What to produce. Reproduce word for word every line of the entries below, from the line containing "Task: Open the Browse presets menu" through the final line, and nothing else.

Records for this exercise.

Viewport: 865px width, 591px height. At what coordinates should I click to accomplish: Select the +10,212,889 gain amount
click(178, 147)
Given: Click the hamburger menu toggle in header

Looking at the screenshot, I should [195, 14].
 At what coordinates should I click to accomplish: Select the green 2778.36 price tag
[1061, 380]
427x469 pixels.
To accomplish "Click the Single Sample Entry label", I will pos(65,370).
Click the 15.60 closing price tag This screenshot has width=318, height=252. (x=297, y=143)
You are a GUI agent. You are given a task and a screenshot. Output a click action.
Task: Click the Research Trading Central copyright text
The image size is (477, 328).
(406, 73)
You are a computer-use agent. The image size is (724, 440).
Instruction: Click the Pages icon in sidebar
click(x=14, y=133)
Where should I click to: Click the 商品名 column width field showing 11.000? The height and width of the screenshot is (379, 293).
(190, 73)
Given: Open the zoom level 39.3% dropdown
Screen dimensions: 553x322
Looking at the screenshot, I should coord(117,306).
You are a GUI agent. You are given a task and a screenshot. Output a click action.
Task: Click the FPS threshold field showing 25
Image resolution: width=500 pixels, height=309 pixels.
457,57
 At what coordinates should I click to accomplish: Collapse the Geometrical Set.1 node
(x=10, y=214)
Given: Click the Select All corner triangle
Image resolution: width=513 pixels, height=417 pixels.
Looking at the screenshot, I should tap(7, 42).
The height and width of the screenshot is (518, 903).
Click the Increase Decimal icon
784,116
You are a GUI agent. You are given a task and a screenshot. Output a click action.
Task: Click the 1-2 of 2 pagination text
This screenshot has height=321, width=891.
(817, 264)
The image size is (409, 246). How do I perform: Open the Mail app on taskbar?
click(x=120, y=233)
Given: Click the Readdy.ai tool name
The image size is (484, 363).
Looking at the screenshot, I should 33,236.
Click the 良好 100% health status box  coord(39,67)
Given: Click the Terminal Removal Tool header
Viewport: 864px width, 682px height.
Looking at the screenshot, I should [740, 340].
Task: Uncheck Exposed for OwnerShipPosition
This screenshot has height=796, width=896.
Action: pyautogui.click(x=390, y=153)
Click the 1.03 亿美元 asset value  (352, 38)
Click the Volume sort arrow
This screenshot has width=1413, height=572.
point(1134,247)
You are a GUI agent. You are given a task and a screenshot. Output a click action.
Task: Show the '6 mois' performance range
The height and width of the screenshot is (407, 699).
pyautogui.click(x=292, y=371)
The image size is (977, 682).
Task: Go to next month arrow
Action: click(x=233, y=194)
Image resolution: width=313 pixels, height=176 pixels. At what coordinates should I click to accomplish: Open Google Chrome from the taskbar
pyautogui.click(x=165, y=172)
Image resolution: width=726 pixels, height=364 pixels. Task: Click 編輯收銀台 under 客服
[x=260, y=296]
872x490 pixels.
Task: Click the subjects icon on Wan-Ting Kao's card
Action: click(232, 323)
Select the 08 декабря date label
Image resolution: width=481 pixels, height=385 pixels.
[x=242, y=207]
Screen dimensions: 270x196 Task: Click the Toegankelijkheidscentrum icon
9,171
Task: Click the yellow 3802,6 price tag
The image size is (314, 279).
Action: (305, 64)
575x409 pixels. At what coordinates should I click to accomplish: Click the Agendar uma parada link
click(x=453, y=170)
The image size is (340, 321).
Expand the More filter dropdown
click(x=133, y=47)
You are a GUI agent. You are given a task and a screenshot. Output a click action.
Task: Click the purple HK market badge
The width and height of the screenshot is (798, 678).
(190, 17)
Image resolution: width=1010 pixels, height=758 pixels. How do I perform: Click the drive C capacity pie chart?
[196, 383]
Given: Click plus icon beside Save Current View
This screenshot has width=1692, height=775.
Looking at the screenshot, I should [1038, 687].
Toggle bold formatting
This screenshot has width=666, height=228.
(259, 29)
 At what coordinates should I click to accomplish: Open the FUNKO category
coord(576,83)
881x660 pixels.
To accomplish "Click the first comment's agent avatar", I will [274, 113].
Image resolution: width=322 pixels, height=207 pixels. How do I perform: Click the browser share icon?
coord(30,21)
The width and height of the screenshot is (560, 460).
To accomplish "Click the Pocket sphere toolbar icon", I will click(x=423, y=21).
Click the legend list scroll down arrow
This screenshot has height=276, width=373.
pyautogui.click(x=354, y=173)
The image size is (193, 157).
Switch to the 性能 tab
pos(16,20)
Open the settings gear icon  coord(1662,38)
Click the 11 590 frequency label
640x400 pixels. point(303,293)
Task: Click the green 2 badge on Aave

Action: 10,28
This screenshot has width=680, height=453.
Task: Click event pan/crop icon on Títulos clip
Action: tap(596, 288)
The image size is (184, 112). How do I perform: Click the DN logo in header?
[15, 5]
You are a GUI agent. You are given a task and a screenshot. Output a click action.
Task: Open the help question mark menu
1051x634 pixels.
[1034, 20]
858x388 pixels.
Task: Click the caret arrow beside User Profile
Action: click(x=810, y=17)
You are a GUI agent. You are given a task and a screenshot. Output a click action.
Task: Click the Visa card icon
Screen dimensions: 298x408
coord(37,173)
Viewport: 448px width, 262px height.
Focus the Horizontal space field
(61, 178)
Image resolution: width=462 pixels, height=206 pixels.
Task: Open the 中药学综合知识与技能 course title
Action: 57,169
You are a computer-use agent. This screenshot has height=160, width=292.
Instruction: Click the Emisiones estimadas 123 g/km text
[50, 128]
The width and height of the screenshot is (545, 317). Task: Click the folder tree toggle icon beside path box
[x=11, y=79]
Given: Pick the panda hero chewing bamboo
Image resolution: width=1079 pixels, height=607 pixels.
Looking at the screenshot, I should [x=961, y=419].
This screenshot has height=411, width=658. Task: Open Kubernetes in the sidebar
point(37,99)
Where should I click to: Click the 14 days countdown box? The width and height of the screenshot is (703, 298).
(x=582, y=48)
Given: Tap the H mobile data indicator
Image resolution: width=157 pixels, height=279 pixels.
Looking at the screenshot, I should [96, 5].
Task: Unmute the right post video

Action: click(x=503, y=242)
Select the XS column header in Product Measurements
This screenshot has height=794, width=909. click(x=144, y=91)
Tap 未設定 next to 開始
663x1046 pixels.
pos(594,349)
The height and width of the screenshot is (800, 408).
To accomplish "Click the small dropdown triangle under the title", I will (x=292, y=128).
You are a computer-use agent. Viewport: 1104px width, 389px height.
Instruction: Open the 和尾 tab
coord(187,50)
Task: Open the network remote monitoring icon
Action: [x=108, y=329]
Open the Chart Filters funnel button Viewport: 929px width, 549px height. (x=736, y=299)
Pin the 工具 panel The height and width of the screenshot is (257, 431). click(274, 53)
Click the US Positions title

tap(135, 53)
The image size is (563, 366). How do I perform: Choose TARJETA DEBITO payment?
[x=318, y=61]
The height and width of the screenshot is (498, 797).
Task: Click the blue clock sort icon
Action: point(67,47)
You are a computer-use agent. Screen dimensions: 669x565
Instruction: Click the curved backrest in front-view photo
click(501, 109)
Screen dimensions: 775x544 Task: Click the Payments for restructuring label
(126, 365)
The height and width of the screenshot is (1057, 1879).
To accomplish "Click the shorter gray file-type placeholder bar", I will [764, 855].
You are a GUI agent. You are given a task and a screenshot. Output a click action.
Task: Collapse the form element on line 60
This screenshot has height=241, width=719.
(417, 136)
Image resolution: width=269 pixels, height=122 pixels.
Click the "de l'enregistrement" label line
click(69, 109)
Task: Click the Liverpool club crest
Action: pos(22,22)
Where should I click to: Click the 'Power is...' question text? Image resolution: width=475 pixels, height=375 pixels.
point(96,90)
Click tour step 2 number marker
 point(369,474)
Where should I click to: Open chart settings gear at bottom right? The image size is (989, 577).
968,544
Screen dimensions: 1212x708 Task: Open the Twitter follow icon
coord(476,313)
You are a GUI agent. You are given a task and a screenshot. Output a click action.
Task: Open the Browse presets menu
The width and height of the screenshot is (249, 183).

Answer area.
Task: Open the Browse presets menu
The width and height of the screenshot is (249, 183).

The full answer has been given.